Relating the behavior of our 1 sample t-test back to this applet, think of ttest_1samp as first taking the list of values, exampleDistribution, and turning that into a distribution. Once we have that distribution, we can compute a mean. You can think of this as one of the two distributions in the applet. Next, form a perfect normal distribution with mean expectedMean and a fixed standard deviation equal to that of the first distribution; this is your second distribution in the applet. The 1 sample t-test is then computing the exact p-value, or something similar, that we see at the bottom of the applet.

2 Likes

Unfortunately the applet is not working on my computer (changing values does nothing - not sure why. Running an up-to-date chrome browser on a 2018 macbook pro).

Anyway, I can’t seem to understand how it is possible to provide a p-value without having a parameter that specifies a population size?

As I had understood it, the confidence in a null-hypothesis for a given sample depends on the population size considered, right? So if my sample is n=5 but my population is n=5, the probability of a null-hypothesis happening should be 1, right? If the population goes up, the null-hypothesis goes down.

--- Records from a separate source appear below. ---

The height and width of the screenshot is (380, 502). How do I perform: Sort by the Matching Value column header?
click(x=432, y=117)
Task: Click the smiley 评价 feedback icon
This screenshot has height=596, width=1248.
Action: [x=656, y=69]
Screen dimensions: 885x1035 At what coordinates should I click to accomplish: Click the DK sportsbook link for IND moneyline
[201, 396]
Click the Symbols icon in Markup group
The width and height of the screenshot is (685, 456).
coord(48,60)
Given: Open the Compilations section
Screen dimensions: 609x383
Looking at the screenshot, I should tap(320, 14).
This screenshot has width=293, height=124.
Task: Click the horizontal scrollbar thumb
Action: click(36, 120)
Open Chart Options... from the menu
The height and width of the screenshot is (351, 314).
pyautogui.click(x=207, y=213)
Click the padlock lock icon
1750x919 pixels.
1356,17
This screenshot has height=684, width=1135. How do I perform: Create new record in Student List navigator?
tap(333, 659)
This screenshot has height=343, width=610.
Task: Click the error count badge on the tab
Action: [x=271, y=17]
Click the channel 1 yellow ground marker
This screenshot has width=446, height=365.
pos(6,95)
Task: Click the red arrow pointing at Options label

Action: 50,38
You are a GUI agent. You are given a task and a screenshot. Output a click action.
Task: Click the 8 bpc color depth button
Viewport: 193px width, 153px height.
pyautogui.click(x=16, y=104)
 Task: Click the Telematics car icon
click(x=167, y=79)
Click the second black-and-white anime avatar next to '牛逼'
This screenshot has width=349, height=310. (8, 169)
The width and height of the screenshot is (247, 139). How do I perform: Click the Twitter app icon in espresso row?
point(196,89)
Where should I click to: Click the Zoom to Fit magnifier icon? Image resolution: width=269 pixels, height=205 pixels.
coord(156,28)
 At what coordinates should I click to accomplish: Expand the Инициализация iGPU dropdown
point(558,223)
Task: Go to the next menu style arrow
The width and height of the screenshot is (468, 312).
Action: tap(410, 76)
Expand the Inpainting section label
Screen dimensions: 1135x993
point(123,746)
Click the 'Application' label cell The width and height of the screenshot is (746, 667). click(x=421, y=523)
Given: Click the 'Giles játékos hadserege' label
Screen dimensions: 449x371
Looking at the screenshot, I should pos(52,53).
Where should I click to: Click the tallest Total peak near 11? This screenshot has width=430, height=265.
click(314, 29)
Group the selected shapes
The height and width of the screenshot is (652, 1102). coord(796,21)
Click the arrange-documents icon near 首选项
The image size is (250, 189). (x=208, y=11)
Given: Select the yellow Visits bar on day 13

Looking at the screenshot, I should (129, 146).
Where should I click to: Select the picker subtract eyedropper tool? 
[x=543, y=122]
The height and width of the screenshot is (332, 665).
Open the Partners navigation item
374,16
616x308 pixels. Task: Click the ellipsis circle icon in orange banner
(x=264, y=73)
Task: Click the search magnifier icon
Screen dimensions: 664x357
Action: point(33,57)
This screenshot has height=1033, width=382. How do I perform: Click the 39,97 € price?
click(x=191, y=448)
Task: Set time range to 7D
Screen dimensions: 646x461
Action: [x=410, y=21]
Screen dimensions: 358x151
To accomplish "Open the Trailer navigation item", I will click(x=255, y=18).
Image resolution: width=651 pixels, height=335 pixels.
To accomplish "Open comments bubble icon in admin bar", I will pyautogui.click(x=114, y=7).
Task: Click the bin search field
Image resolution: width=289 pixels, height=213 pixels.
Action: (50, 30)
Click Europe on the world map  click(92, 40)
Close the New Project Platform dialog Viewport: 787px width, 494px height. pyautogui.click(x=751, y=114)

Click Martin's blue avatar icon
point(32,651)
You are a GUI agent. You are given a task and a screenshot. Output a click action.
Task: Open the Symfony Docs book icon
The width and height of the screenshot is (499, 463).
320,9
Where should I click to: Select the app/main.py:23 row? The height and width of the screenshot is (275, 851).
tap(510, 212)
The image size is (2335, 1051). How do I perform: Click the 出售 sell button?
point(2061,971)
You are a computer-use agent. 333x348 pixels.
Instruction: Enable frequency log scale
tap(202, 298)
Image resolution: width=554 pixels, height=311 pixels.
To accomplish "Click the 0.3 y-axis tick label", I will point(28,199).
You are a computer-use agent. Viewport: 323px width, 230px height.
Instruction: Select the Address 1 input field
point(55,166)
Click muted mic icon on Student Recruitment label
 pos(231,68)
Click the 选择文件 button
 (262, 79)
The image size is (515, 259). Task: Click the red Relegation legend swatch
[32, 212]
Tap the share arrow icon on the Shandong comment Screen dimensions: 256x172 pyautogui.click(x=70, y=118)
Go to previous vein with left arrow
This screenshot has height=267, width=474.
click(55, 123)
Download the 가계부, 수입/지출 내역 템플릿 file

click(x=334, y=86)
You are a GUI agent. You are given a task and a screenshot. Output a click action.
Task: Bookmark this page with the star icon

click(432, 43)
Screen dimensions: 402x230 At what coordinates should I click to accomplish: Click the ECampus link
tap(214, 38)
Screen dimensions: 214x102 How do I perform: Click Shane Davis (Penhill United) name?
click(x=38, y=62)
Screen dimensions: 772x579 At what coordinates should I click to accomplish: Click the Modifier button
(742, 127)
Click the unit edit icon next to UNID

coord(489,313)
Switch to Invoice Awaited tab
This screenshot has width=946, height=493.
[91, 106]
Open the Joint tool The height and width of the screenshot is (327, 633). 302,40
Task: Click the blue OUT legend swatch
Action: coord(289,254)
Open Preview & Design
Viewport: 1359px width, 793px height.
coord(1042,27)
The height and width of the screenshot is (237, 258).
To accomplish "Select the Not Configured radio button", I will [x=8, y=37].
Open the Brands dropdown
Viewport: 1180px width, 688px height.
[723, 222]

In the formula ttest_1samp, there is no parameter for population size. So I can’t seem to understand how it works?

Any help would be appreciated.

As far as I understand is that scipy handles this for you “in the background”. This means that it takes your list of values (observations) and derives from it a t-distibution (students distibution). For instance, the number of observations are necessary to determine the degrees of freedom (shape) of the t-distribution. Once you have the shape of the t-distribution you can derive its mean from it and compare it with your expected mean (null value). By knowing the “location” of both means, scipy derives the confidence interval from it. And when your expected mean (null value) falls within a 95%confidence interval (which results in a p-value grater than 5%) you can assume that your null hypothesis is “most probably” correct.

I know, probably not the best explanation (and potentialy flawed), but I am still trying to wrap my head around this as well.

1 Like

Still can’t understand this. A suggestion to Codecademy, please provide us with more practice and real life examples

8 Likes

I’ve learned for some extent about hypothesis testing in the last few days, so I would like to share what I understand about the t-test. If I make any mistakes, please let me know.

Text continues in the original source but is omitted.